- **Exercise description**:
The listing below holds a line with "This screenshot has width=800, height=600." and a line with "Click the important places search box". Reproduce those two lines exactly, plus everything between them.

- **Dataset content**:

•••

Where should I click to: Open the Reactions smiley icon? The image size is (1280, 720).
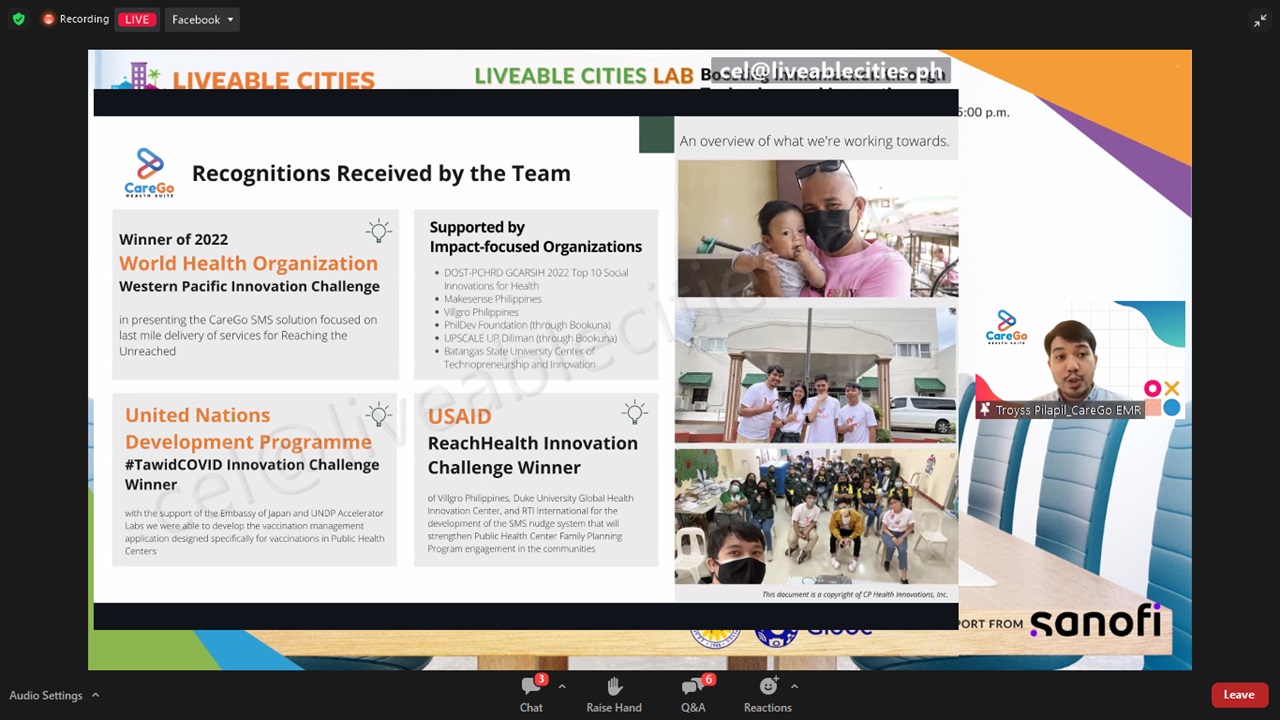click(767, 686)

•••

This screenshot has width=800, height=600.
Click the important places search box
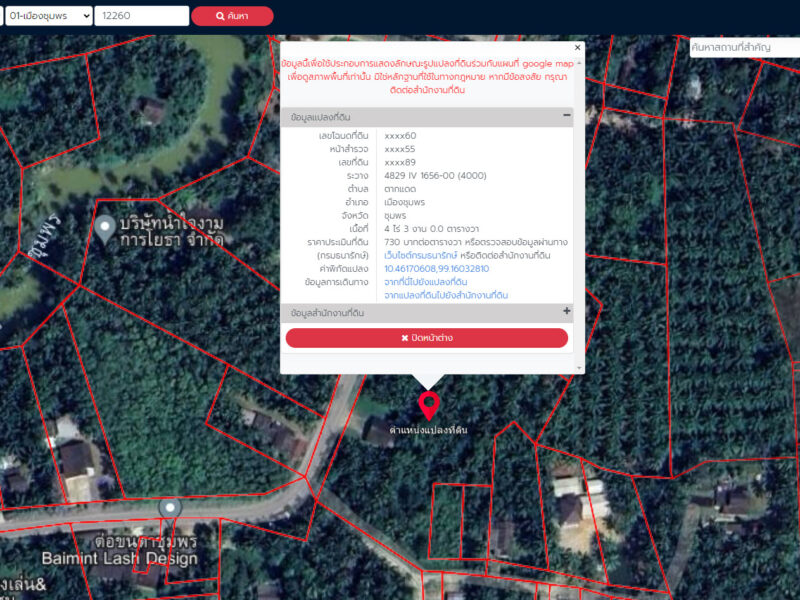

•••

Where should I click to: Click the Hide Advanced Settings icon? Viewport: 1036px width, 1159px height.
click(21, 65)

•••

- **Response area**:
This screenshot has width=800, height=600.
Click the important places search box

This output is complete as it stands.